The Montreal-based telecommunications and media company reiterated the significance of those challenges on Aug. 3 as it reported its second-quarter earnings and addressed analysts on a conference call.
Bell Media faces operating losses across its news divisions, “a prolonged advertising slump with no signs of immediate recovery,” rising content production costs and “a more challenging regulatory environment that has not adapted to the new realities facing media,” said chief financial officer Glen LeBlanc.
“This has required us to rightsize our operating cost structure and asset portfolio to align with the expected revenue potential of our media business,” he said.
“Going forward, we will need to continue doing so in order to deliver for our shareholders in this unconstructive economic and regulatory environment.”
President and chief executive officer Mirko Bibic added that the company would continue monitoring regulatory and political developments that could impact Bell’s bottom line.

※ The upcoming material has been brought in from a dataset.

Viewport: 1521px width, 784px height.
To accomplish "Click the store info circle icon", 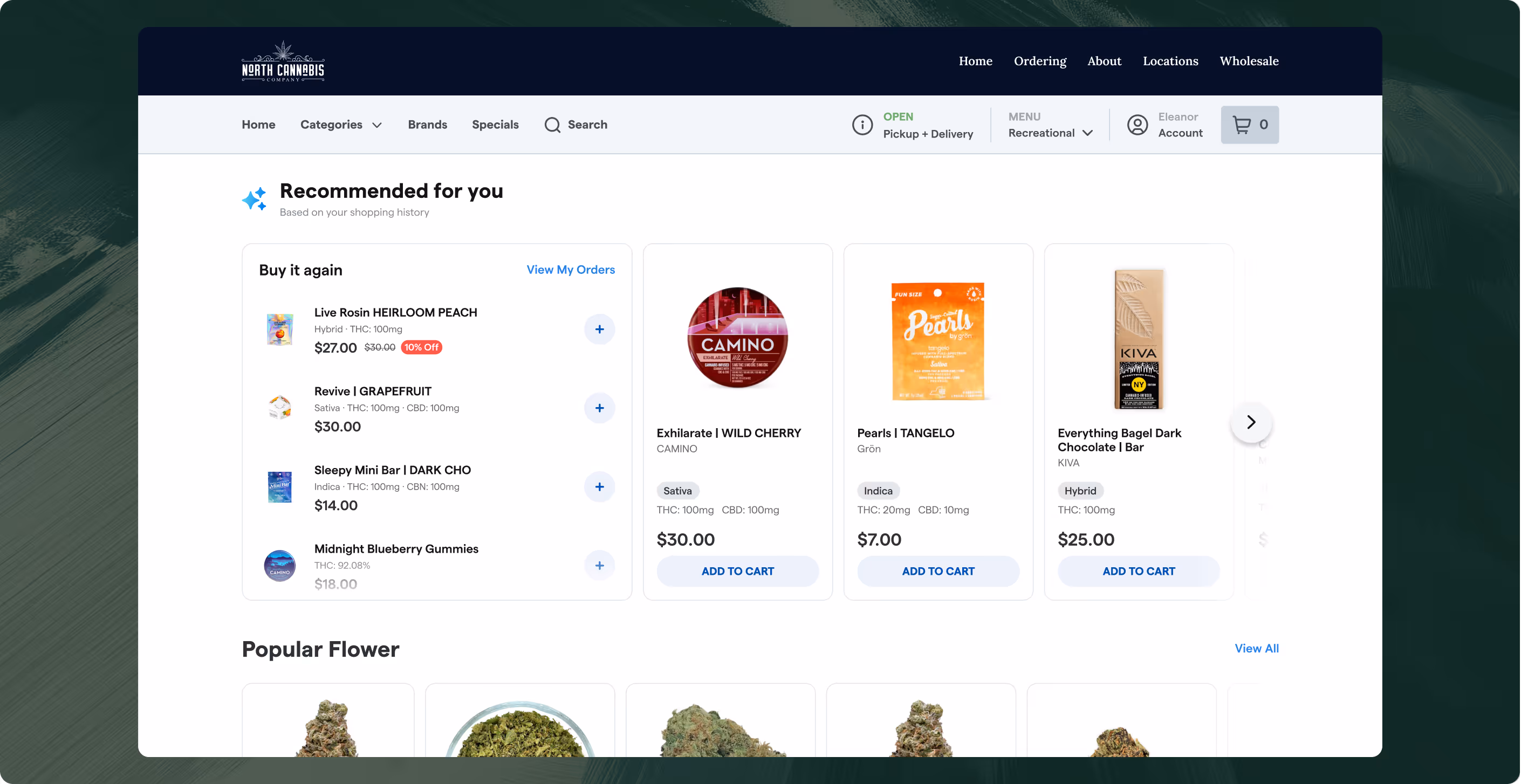I will pyautogui.click(x=862, y=125).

“On the media front, more needs to be done by the CRTC faster. The ecosystem in Canada is under severe stress and requires urgent government assistance,” Bibic said.
“The regulatory playing field does not present an environment where the same rules apply to all.”
In June, Bell Media asked the federal telecommunications regulator to waive local news and Canadian programming requirements for its television stations, saying those obligations are based on outdated market realities.